Izquierda Unida cofrade

Hace tiempo, alguien con conocimiento de causa publicó un lamento acerca de la mala suerte que esta ciudad de Córdoba tiene con el deleznable gusto que sus autoridades han demostrado en los últimos 60 años en la elección de sus esculturas urbanas.

A las representaciones de nuestros antepasados andalusíes en un estilo candorosamente miliunanochesco y el aparatoso conjunto de glorificación taurina de Santa Marina, propios de la etapa franquista, se han venido a sumar en la etapa democrática y bajo la égida siempre de gobiernos municipales de izquierdas, primero los indescriptibles aparadores férrico-simbólicos de Salvador Morera que hollaron las plazas de Santa Inés y Abéjar del barrio de la Magdalena, hoy felizmente retirados, luego la canonización de Lagartijo como ejemplar figura del progresismo castizo (Rosa Aguilar dixit) en la calle Osario, más tarde el pos- folclorismo de las aguadoras feministas de la plaza Colón y algunos ejemplos más.

Pero el colmo del despropósito ético-artístico lo ha supuesto la reciente ubicación en la coqueta plaza de Las Doblas del horripilante conjunto dramático-semanasantero en honor al escultor cofrade Juan de Mesa ante cuya contemplación no se sabe si, como podría decir la copla, lo mejor para ahuyentar el espanto sería una risa o un llanto.

Pero lo que nos remueve más la indignación no es su evidente afrenta estética, sino su índole de ofensa a la ética democrática.

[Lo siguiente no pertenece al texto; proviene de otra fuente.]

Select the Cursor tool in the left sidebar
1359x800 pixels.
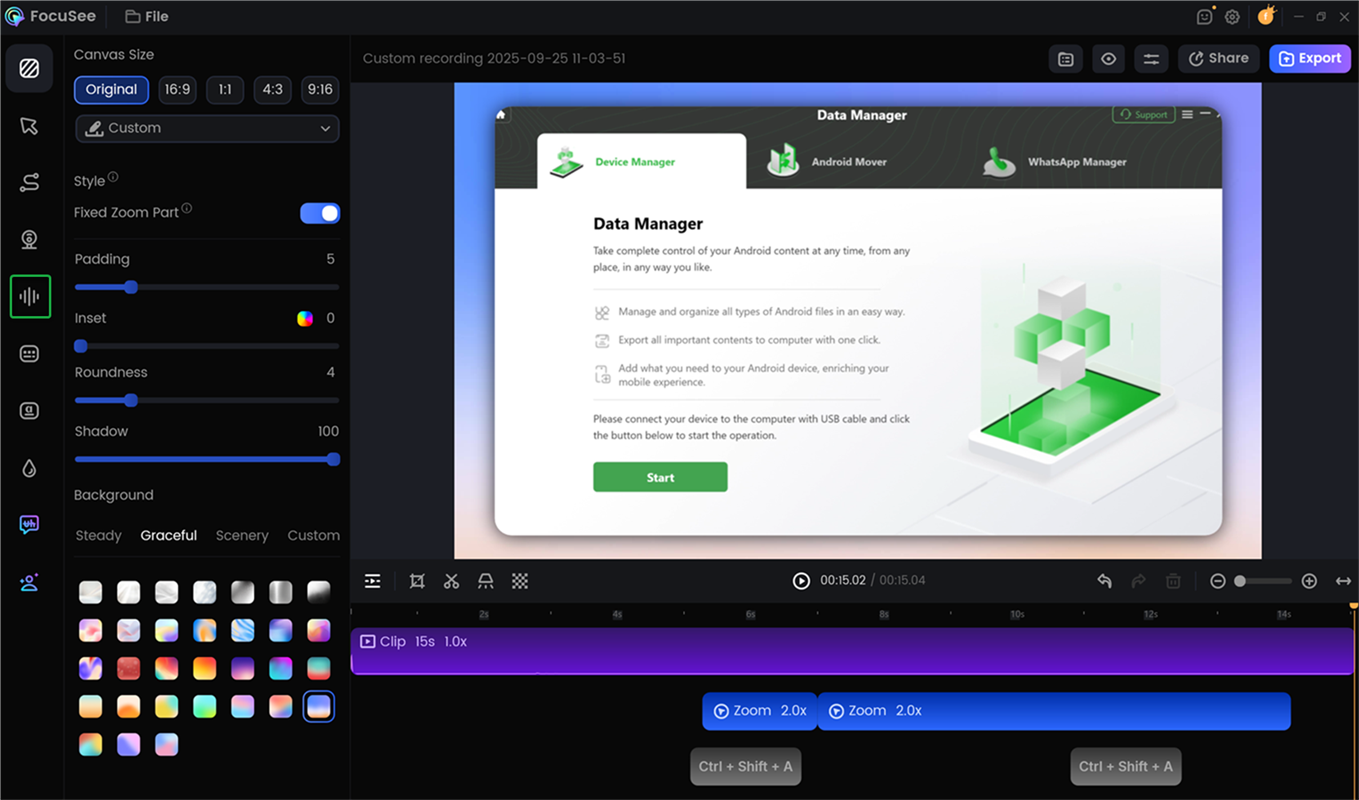[30, 126]

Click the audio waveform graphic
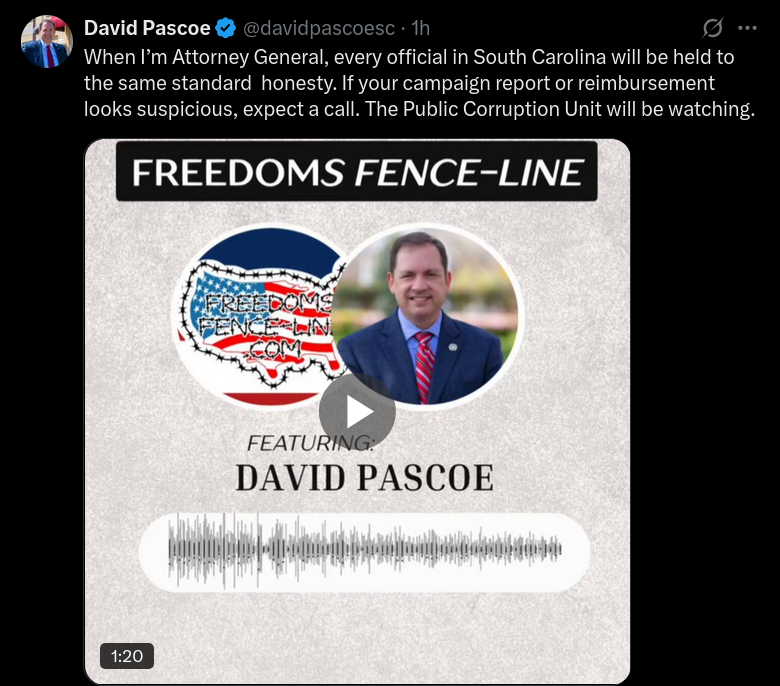coord(364,551)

Porque lo que hay debajo de este desaguisado no es más que otra de las defecciones ideológicas que el gobierno municipal de Izquierda Unida viene infligiendo continuamente a los progresistas cordobeses, que somos sus votantes naturales, al rendirse sistemáticamente a todas y cada una de las exigencias que las fuerzas más reaccionarias de esta ciudad -Cabildo, Asociaciones de Peñas y Agrupación de Hermandades y Cofradías- le reclaman en aras del fomento de supuestas e inviolables tradiciones.

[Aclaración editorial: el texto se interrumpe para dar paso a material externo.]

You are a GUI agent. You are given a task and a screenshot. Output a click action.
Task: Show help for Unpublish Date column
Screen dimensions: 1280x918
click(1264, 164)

La mayoría de éstas son claramente agresivas con los derechos constitucionales de una parte importante de la población y con el carácter nominalmente laico de este Estado, a cambio de no se sabe bien qué secretas contrapartidas y en detrimento racional y presupuestario de otras alternativas culturales menos espesas y más en consonancia con el espíritu abierto y solidario que este mundo necesita y que ellos dicen defender. Amén.